WVU’s primary defensive issue was – again – its secondary. It wasn’t an abhorrent performance by the much-maligned – and often ostracized – unit. The Mountaineers, in the 24-17 win, held William and Mary to one passing touchdown and an average of 7.7 yards per completion. Tribe quarterback Michael Graham completed 18 of 27 passing (66.6 percent), but managed just 75 yards after the break. And the defensive backfield actually helped seal the win with safety Darwin Cook’s interception with 3:09 remaining.
But when WVU got beat, it got beat by the same issues that plagued it last season: lack of discipline and the inability to locate the ball while in the air. Cook got caught looking in the backfield on a fake end around late in the third quarter. The senior sucked up in run support, allowing William and Mary wideout Tre McBride to run free under a 40-yard pass from Graham that set-up a missed 42-yard field goal. Fellow safety Karl Joseph could have had a first half interception near the north end zone, but didn’t play the ball adequately and gave up a 28-yard completion – again from Graham to McBride – that put the Tribe at the two and helped lead to the 14-7 deficit.

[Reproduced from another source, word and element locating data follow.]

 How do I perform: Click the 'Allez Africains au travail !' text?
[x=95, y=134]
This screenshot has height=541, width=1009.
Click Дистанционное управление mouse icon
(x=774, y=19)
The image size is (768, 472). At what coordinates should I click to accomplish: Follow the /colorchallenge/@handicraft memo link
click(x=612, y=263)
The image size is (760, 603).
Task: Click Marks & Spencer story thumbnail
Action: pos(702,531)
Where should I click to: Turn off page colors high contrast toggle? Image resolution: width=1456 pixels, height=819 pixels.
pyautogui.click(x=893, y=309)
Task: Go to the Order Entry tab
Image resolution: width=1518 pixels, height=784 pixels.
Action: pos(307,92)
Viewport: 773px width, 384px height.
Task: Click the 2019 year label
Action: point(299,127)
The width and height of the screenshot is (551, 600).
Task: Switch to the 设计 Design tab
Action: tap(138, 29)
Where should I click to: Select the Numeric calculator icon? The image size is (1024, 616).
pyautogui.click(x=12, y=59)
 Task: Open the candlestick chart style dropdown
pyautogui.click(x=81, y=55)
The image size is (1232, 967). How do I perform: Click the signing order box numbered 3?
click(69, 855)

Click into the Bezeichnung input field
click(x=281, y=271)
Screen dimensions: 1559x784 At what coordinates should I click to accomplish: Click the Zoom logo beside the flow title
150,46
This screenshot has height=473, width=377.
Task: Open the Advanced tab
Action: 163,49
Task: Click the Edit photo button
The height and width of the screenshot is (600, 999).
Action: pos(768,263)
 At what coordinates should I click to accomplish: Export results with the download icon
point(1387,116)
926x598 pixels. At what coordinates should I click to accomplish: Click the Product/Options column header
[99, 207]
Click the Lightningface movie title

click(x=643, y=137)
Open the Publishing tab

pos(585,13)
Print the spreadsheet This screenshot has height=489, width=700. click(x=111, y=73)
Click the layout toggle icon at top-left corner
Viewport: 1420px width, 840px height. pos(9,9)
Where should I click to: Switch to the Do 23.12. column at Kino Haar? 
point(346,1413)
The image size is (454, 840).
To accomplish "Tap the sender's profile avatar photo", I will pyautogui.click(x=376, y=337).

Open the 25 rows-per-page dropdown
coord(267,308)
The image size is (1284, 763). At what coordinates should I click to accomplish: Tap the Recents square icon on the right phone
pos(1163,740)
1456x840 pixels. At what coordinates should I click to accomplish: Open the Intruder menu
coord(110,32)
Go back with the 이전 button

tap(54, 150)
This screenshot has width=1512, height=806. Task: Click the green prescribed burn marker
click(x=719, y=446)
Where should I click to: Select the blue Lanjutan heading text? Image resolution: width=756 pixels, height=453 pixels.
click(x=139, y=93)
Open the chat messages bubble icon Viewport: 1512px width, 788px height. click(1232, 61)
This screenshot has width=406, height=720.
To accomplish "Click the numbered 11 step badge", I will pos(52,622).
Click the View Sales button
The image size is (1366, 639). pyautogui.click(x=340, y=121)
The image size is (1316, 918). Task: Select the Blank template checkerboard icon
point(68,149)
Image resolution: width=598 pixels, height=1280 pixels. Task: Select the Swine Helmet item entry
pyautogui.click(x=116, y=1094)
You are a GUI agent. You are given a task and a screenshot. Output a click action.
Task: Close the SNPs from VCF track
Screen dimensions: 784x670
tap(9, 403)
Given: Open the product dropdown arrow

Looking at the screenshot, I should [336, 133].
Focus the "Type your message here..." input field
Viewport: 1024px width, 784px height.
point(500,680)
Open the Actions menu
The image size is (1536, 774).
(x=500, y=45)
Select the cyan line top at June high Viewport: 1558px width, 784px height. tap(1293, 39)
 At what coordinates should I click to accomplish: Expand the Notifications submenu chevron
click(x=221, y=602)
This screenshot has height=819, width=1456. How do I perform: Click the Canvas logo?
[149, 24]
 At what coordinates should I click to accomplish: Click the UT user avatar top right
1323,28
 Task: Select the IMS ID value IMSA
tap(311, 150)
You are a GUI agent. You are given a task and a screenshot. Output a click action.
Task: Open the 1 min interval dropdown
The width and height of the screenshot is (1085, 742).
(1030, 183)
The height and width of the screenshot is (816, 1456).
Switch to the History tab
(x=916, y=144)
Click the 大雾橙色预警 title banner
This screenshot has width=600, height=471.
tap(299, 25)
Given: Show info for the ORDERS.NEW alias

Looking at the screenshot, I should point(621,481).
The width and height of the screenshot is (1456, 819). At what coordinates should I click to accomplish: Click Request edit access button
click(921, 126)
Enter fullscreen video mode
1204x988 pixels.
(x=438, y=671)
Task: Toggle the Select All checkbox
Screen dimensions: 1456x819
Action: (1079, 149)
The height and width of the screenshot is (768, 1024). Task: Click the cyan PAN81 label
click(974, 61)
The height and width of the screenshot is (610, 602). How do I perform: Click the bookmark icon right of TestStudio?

Corner Ismael Banks nearly got beat on a slightly overthrown fade route in the south end zone, and had zero idea where the ball was. That was one play after a 40-yard gainer (McBride again) on which he was defending, but again couldn’t locate the deep ball because of failing to turn and look. Two plays later, William and Mary tied the game at 7-7 on Graham’s lone score. Counterpart Travis Bell committed a personal foul on a deep ball down the visiting sidelines late in the third quarter. Bell, to his credit, had decent position, but chose to grab jersey instead of merely defend. Result? A first down and significantly better field position. Bell did help snuff the drive three plays later when he dropped Kendall Anderson after a 12-yard gain on third and 22.
West Virginia did bottle the run adequately, and once it shored itself up at halftime, it became a much more stout unit. Defensive coordinator Keith Patterson said he was proud of the way the defense played, as a whole, save for the issues when players got caught looking in the backfield.
“Obviously, in the first half, there were some nerves,” said Patterson, whose 3-4 scheme allowed 309 total yards, but just 108 in a second half shutout. “It was a little shocking. We busted some assignments. The (McBride) kid made three really, really good catches and was in position. They made the play and we didn’t. Oncce we got our feet on the ground in the second half, you could tell our kids were much more comfortable. We kept telling them, look, don’t play outside the framework of the defense. In the first half we had way too many busted assignments and gave up a few vertical shots. … It caught me off-guard. I didn’t expect some of those nerves to be there.”
Linebacker Isaiah Bruce estimated that WVU operated in approximately 70 percent base, with a few nickel and blitz packages mixed in. So the vanilla approach could excuse some of William and Mary’s ability to methodically move the ball. But it doesn’t excuse the lack of discipline, especially from seasoned players like Cook. And if, indeed, those players are going to take on significantly more – as Patterson said when noting WVU “didn’t do much with Cook” in terms of various packages – in the upcoming game against Oklahoma, those players must exhibit better control and fundamental play.
There were other issues as well. West Virginia struggled at the point of attack for most of the first half before overcoming the lackadaisical attitude and being the aggressor. It didn’t put much pressure on the Tribe, though that, too, is understandable because William and Mary was in max protect and was in a lot of 21 sets, or two backs and one tight end – i.e. a run formation. Solid red zone play selection was another feather in the Tribe’s cap, especially the third and goal rollout call that limited the field and gave Graham multiple options on varying secondary levels and tied the game at 7-7. William and Mary was smart, it limited its own mistakes and challenged WVU just enough through two quarters, then seemed to go into a bit of a shell late, which was partially caused by the Mountaineers.
All that considered, it was a solid outing. It certainly wasn’t spectacular, and there’s considerable teaching and corrections to make before the outing at Oklahoma. But it’s week one. West Virginia is 1-0. An uninspiring 1-0, perhaps, but 1-0 nonetheless. And it has blocks upon which to build.
“Just do what you’re coached to do,” Patterson said. “There’s no magic call you can make. There’s no great adjustment. How about do what you’re coached to do. They did (in the second half) and you saw the result. No one panicked. We just kept doing what we do. It showed our kids to trust in each other and trust in the system. We had guys trying to make plays before they were taking care of their responsibilities. … When I was at Pitt, we struggled with Buffalo and Maine, and we got better and better as the season progressed. When we go out to Oklahoma, heck, nobody things we are any good anyway. What have we got to lose?”